### Problem description
Only the lines from the one that includes "This screenshot has width=1568, height=744." through the last line below belong in the reply, copied exactly and without pictures.

### Material provided
—————

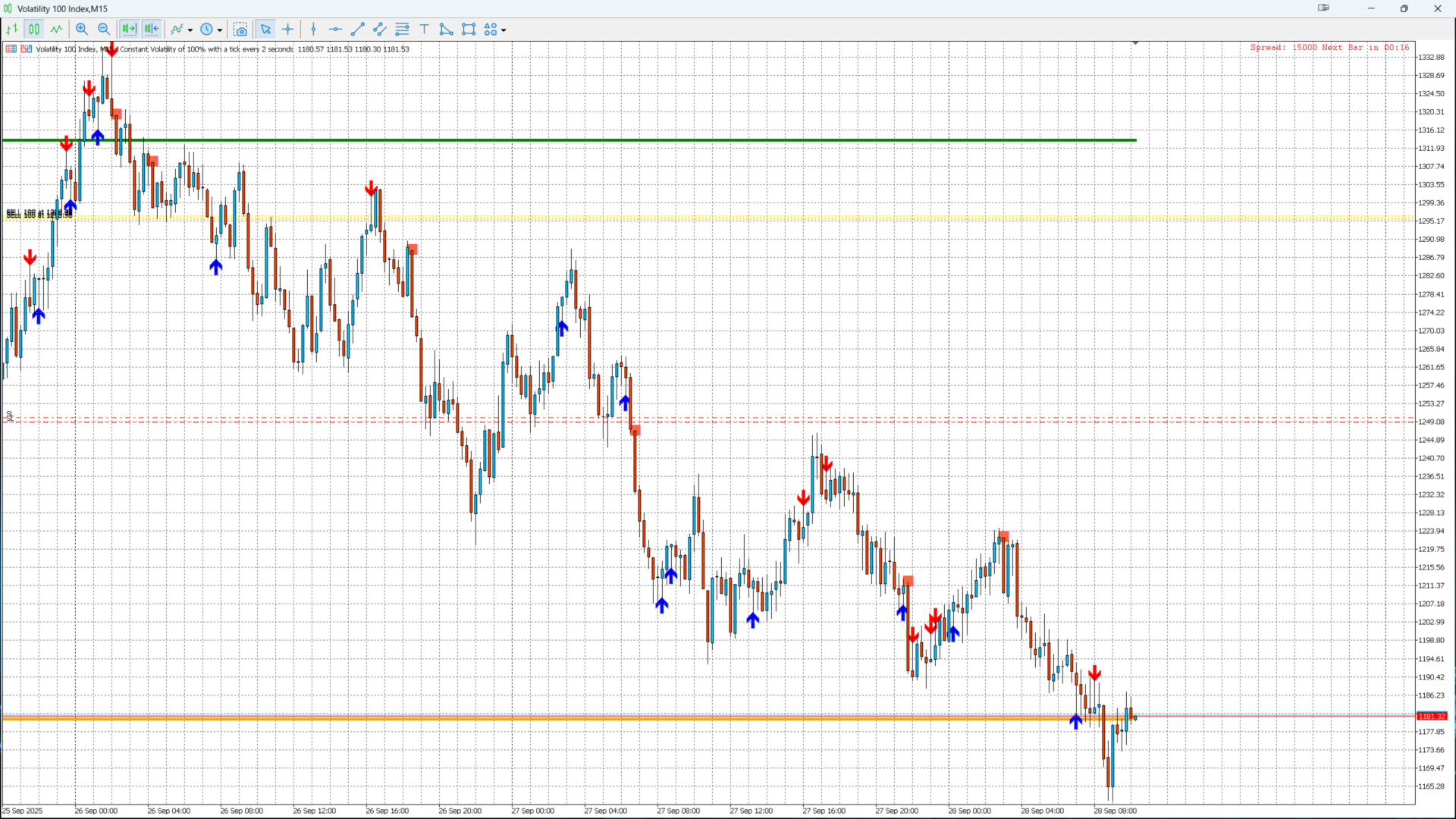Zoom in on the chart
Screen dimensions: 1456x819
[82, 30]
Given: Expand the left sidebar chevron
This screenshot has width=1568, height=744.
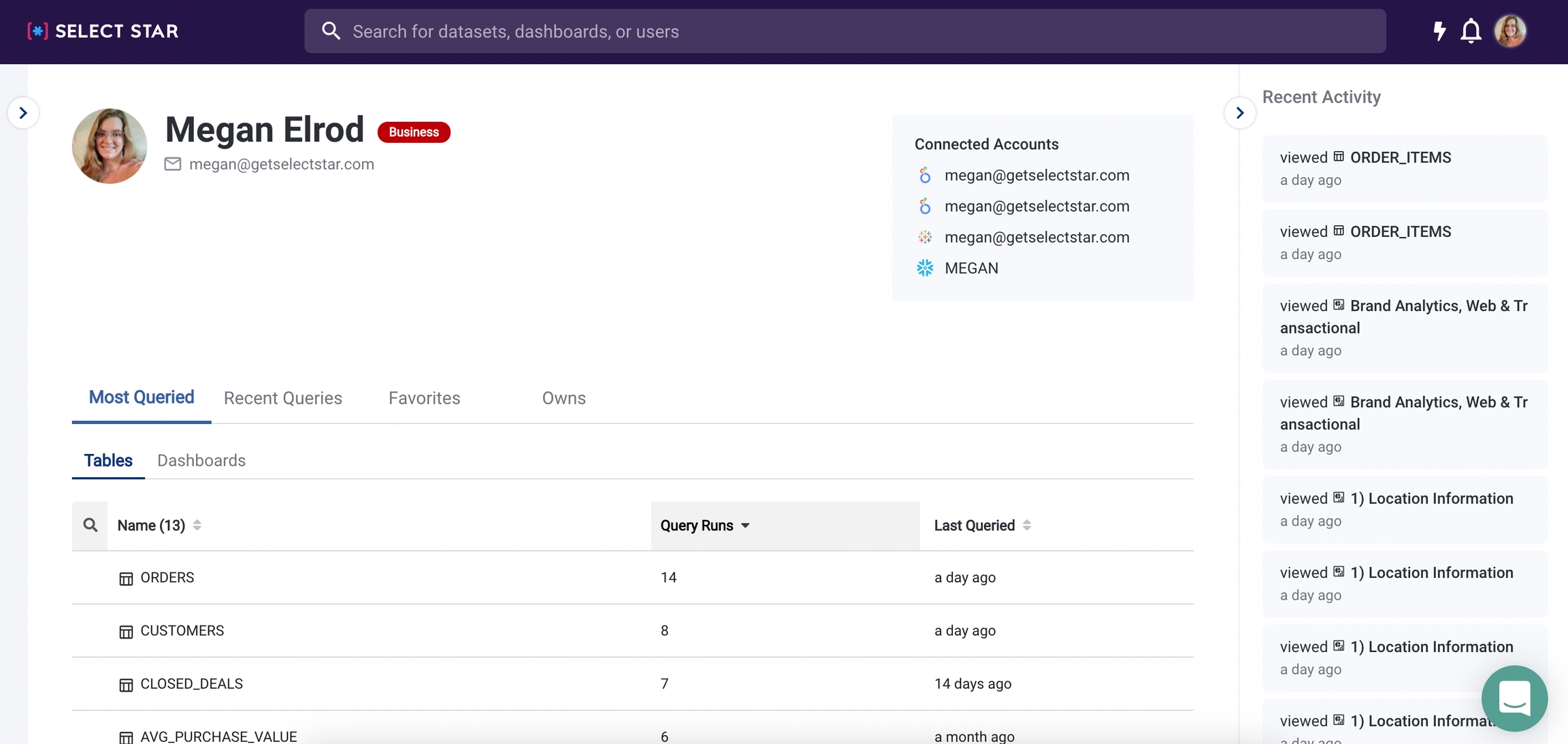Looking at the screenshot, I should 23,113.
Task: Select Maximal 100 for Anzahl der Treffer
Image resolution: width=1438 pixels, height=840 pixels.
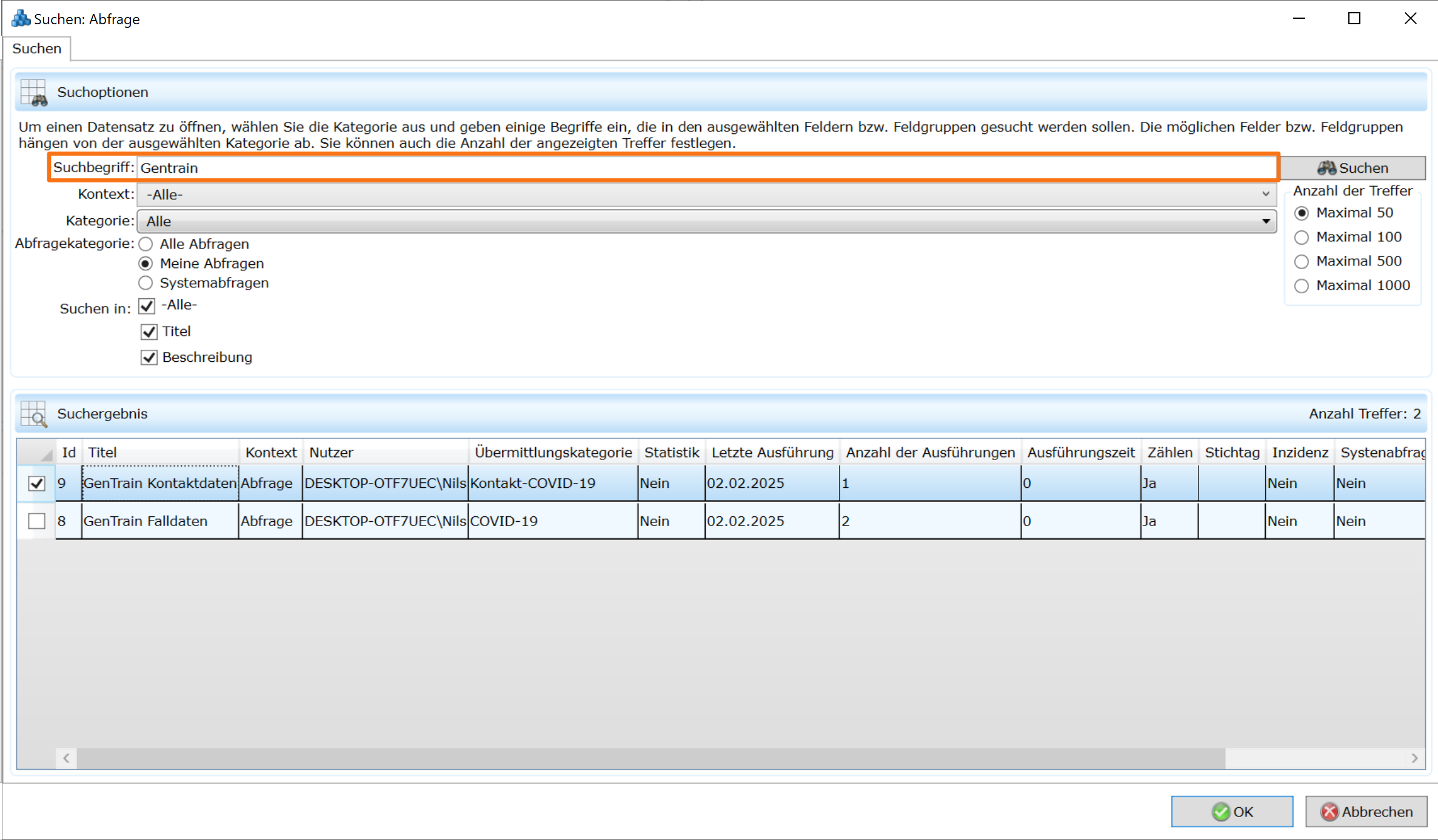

—————

### Solution below
This screenshot has width=1568, height=744.
Looking at the screenshot, I should 23,113.
Task: Select Maximal 100 for Anzahl der Treffer
Image resolution: width=1438 pixels, height=840 pixels.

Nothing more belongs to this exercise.